SOURCE EXTRACT
----------

A counterclaim is compulsory even where it requires the joinder of other parties who are deemed "indispensable" if service of process may be appropriately effected so as to subject them to the court's jurisdiction. When jurisdiction cannot be obtained over the other parties, a compulsory counterclaim need not be stated. Fla.R. Civ.P. 1.170(a);[1] 8 Fla.Jur. Counterclaim § 35. Here, Travelers did effect service of process over the added counterdefendants, Carlos and the Acostas' corporation. Consequently, the counterclaim does not become non-compulsory under the exception *736 created within the rule when there is an inability to join additional parties.[2]
Ultimately, the court entered an order dismissing Travelers' counterclaims "with prejudice against their reassertion in this action." With the original action still pending, Travelers had the option to appeal, as it has chosen to do, or to follow the trial judge's ruling and refile its dismissed counterclaim as an independent action. Cheezem Development Corporation v. Maddox Roof Service, Inc., 362 So.2d 99 (Fla. 2d DCA 1978), cert. denied, 368 So.2d 1370 (Fla. 1979). However, as pointed out in Cheezem Development Corporation, supra, such an action would have committed the parties to a "race to judgment" a highly untenable position for these or any other litigants.[3]
Ordinarily, an order dismissing a compulsory[4] counterclaim is not appealable until final disposition of both the claim and the counterclaim. Taussig v. Insurance Company of North America, 301 So.2d 21 (Fla. 2d DCA 1974); Bumby & Stimpson, Inc. v. Peninsula Utilities Corporation, 179 So.2d 414 (Fla. 3d DCA 1965). This rule is one of policy to prevent piecemeal litigation. Mendez v. West Flagler Family Association, Inc., 303 So.2d 1 (Fla. 1974). In this case, Myriam's original complaint against Travelers is pending in the trial court and therefore we would not ordinarily entertain this appeal. However, the counterclaim was also dismissed with respect to Carlos and the Acostas' corporation. It is clear that the dismissal of the counterclaim as to Carlos and the corporation became appealable at that point. When a matter is properly asserted as a mandatory counterclaim, rather than a permissive counterclaim, it is error to dismiss it as such. However, it may be proper to dismiss it on the merits, in which case that determination will remain interlocutory in character until the final disposition of the original claim. Our examination of Berkan v. Brown, 231 So.2d 871 (Fla. 3d DCA 1970) and cases cited therein discloses that the same order was likewise appealable as to Myriam. The policy reasons for this conclusion were stated as follows:
We conclude that since the judgment on the counterclaim and additional party complaint is final as to one party, it should be appealable to all. This holding will avoid two appeals from the same decision because all parties will be before this court when we decide the merits of appellant's contentions.

----------

DATA RECORDS
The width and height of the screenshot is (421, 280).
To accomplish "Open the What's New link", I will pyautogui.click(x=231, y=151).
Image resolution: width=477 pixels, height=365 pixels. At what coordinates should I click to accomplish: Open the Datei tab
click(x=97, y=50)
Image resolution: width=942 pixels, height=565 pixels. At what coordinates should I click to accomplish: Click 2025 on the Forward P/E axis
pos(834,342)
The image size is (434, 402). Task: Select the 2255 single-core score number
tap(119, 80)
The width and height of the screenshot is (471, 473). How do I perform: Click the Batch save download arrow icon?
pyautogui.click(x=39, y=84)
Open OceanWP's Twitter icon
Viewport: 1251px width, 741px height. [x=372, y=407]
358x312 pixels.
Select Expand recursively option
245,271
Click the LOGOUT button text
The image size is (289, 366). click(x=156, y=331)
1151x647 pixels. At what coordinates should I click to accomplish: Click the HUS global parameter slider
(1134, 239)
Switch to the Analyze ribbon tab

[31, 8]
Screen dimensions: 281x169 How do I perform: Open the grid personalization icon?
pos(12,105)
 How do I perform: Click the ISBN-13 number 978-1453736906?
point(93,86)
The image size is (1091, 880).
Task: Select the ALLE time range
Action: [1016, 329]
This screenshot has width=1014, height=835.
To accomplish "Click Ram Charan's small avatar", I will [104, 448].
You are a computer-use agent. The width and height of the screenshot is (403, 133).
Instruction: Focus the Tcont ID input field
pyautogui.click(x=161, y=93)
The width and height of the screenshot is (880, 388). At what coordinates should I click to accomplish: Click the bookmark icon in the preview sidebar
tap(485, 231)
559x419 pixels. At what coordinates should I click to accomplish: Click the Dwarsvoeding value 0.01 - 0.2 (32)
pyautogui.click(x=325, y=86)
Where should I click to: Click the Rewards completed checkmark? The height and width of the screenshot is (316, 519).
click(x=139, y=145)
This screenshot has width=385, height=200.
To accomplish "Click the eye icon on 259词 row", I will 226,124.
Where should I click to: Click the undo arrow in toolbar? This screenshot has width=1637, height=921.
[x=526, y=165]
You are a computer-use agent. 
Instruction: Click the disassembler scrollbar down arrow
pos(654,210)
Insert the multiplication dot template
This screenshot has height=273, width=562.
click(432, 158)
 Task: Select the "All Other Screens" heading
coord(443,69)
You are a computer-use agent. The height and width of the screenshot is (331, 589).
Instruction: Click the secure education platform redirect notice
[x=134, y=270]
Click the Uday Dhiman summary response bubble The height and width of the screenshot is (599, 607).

----------

STATED EXERCISE
In the court opinion excerpt, whom did Travelers serve with process as the added counterdefendants? Please answer in a few words.

COMPLETED TASK
Carlos and the Acostas' corporation.